In Rust, however, what you can also do is to exploit the fact that a closure which doesn't actually capture any variables is zero-size, meaning that Closure<T> of that closure won't allocate memory and you can safely forget it. For example something like this should work:
#[wasm_bindgen]
pub fn main_loop() {
update();
draw();
let window = ...;
let closure = Closure::wrap(Box::new(|| main_loop()) as Box<Fn()>);
window.request_animation_frame(closure.as_ref().unchecked_ref());
closure.forget(); // not actually leaking memory
}
If your state has lifetimes inside of it, that is unfortunately incompatible with returning back to JS because when you return all the way back to the JS event loop then all WebAssembly stack frames have been popped, meaning that any lifetime is invalidated. This means that your game state persisted across iterations of the main_loop will need to be 'static
I'm a Rust novice, but here's how I addressed the same issue.
You can eliminate the problematic window.request_animation_frame recursion and implement an FPS cap at the same time by invoking window.request_animation_frame from a window.set_interval callback which checks a Rc<RefCell<bool>> or something to see if there's an animation frame request still pending. I'm not sure if the inactive tab behavior will be any different in practice.

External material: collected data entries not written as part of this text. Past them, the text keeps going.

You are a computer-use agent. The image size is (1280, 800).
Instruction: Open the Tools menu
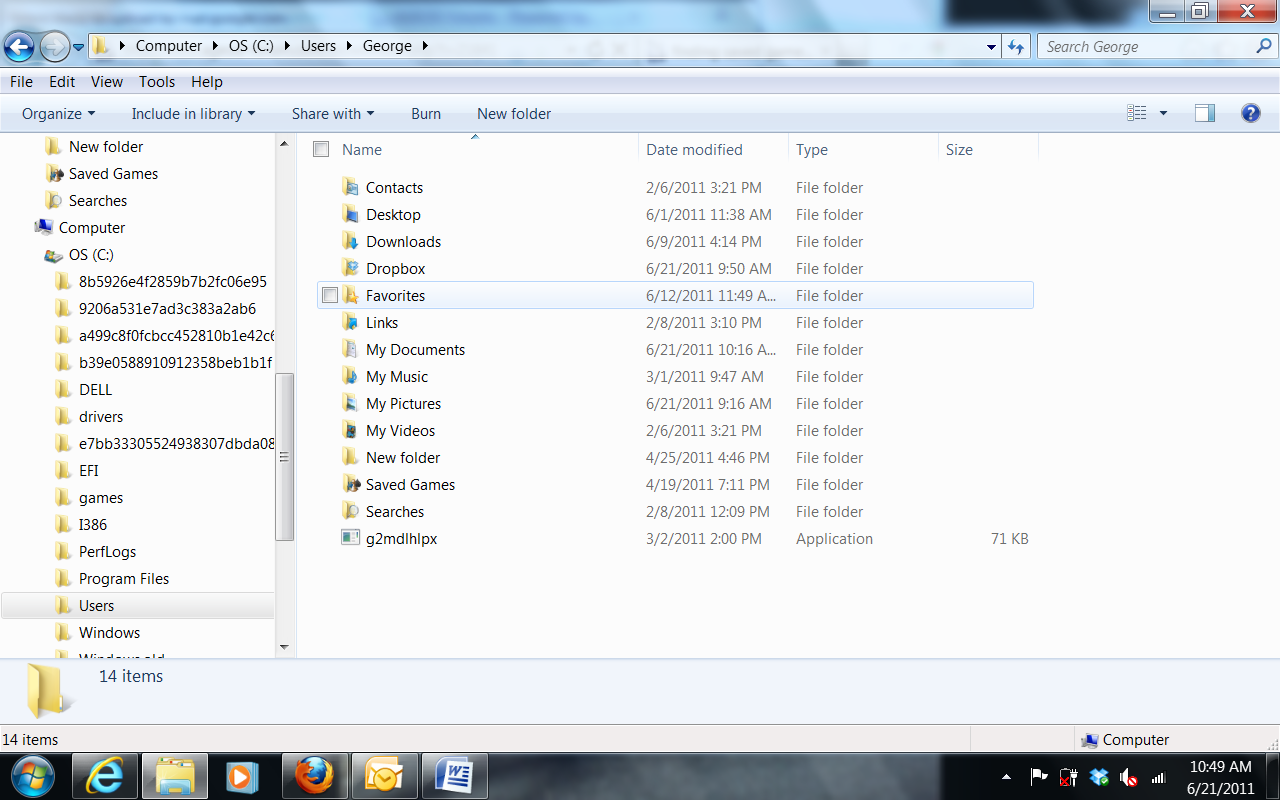pyautogui.click(x=156, y=82)
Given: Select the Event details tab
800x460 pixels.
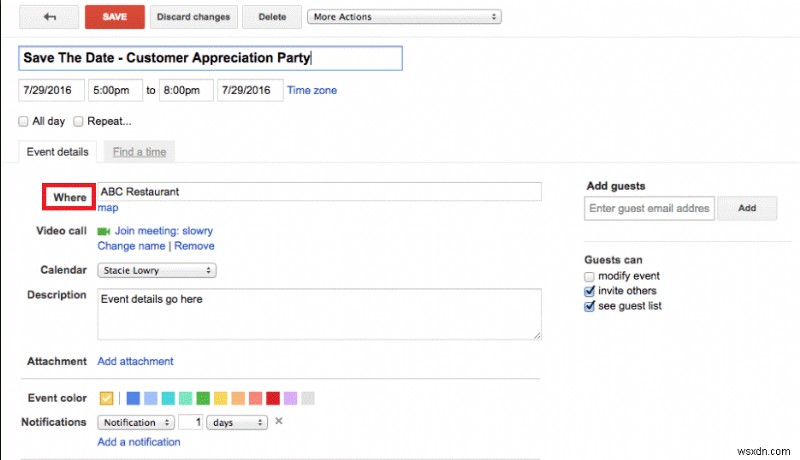Looking at the screenshot, I should point(58,152).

I put the bool into my application state since I'm using an Rc<RefCell<...>> to that anyway for other event handling. I haven't checked that this below compiles as is, but here's the relevant parts of how I'm doing this:
pub struct MyGame {
...
should_request_render: bool, // Don't request another render until the previous runs, init to false since we'll fire the first one immediately.
}
...
let window = web_sys::window().expect("should have a window in this context");
let application_reference = Rc::new(RefCell::new(MyGame::new()));
let request_animation_frame = { // request_animation_frame is not forgotten! Its ownership is moved into the timer callback.
let application_reference = application_reference.clone();
let request_animation_frame_callback = Closure::wrap(Box::new(move || {
let mut application = application_reference.borrow_mut();
application.should_request_render = true;
application.handle_animation_frame(); // handle_animation_frame being your main loop.
}) as Box<FnMut()>);
let window = window.clone();
move || {
window
.request_animation_frame(
request_animation_frame_callback.as_ref().unchecked_ref(),
)
.unwrap();
}
};
request_animation_frame(); // fire the first request immediately
let timer_closure = Closure::wrap(
Box::new(move || { // move both request_animation_frame and application_reference here.

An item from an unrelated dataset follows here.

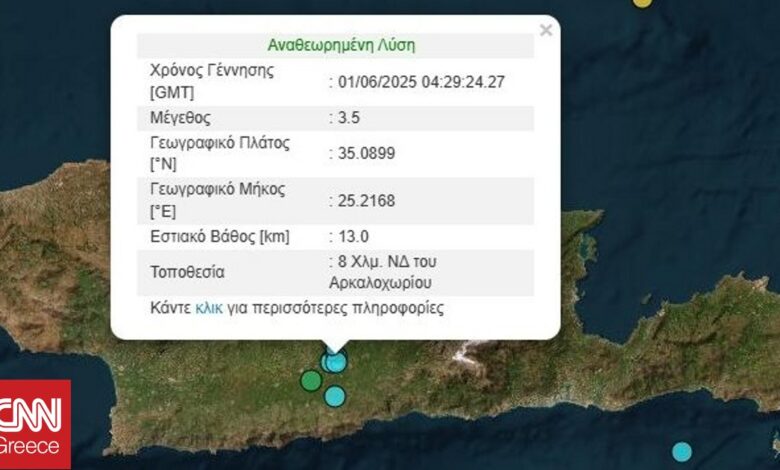Click the longitude value 25.2168
The image size is (780, 470).
point(365,201)
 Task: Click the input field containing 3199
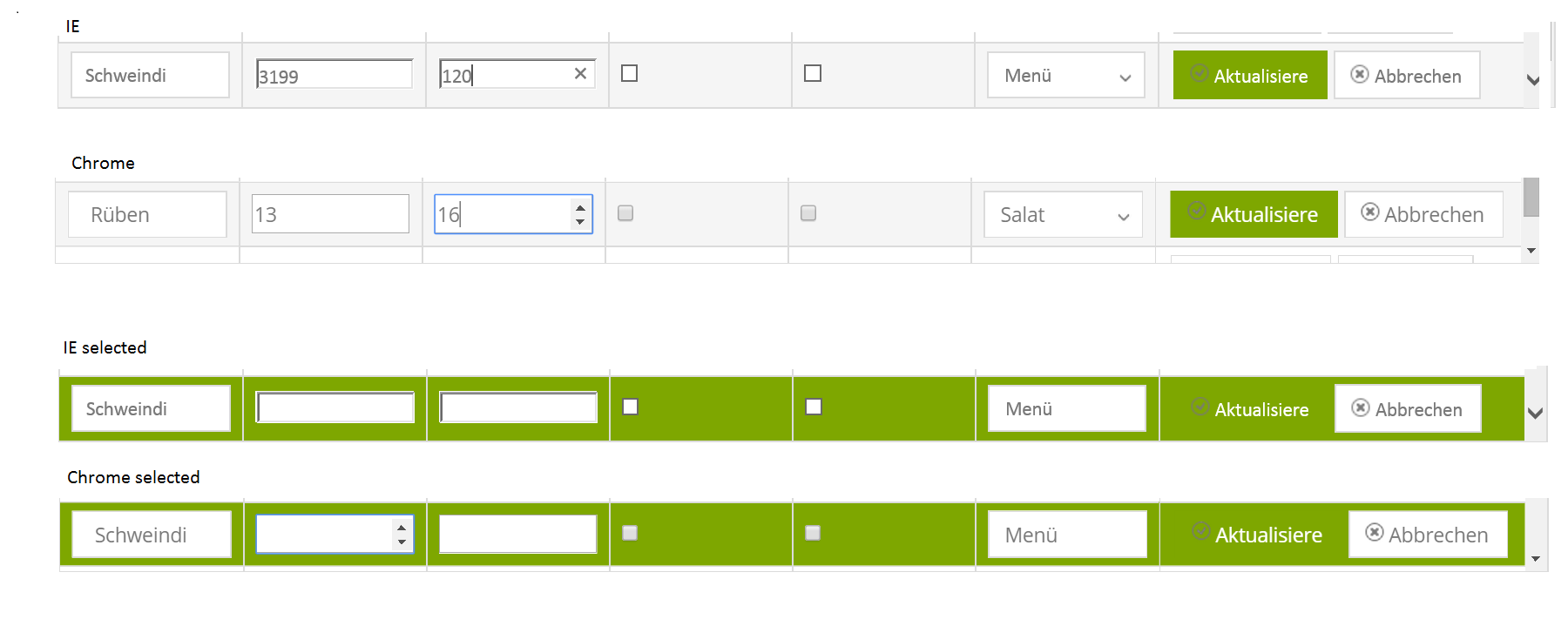point(335,75)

let mut application = application_reference.borrow_mut();
if application.should_request_render {
application.should_request_render = false;
request_animation_frame();
}
}) as Box<FnMut()>
);
window.set_interval_with_callback_and_timeout_and_arguments_0(
timer_closure.as_ref().unchecked_ref(),
25, // minimum ms per frame
)?;
timer_closure.forget(); // this leaks it, you could store it somewhere or whatever, depends if it's guaranteed to live as long as the page
You can store the result of set_interval and the timer_closure in Options in your game state so that your game can clean itself up if needed for some reason (maybe? I haven't tried this, and it would seem to cause a free of self?). The circular reference won't erase itself unless broken (you're then storing Rcs to the application inside the application effectively). It should also enable you to change the max fps while running, by stopping the interval and creating another using the same closure.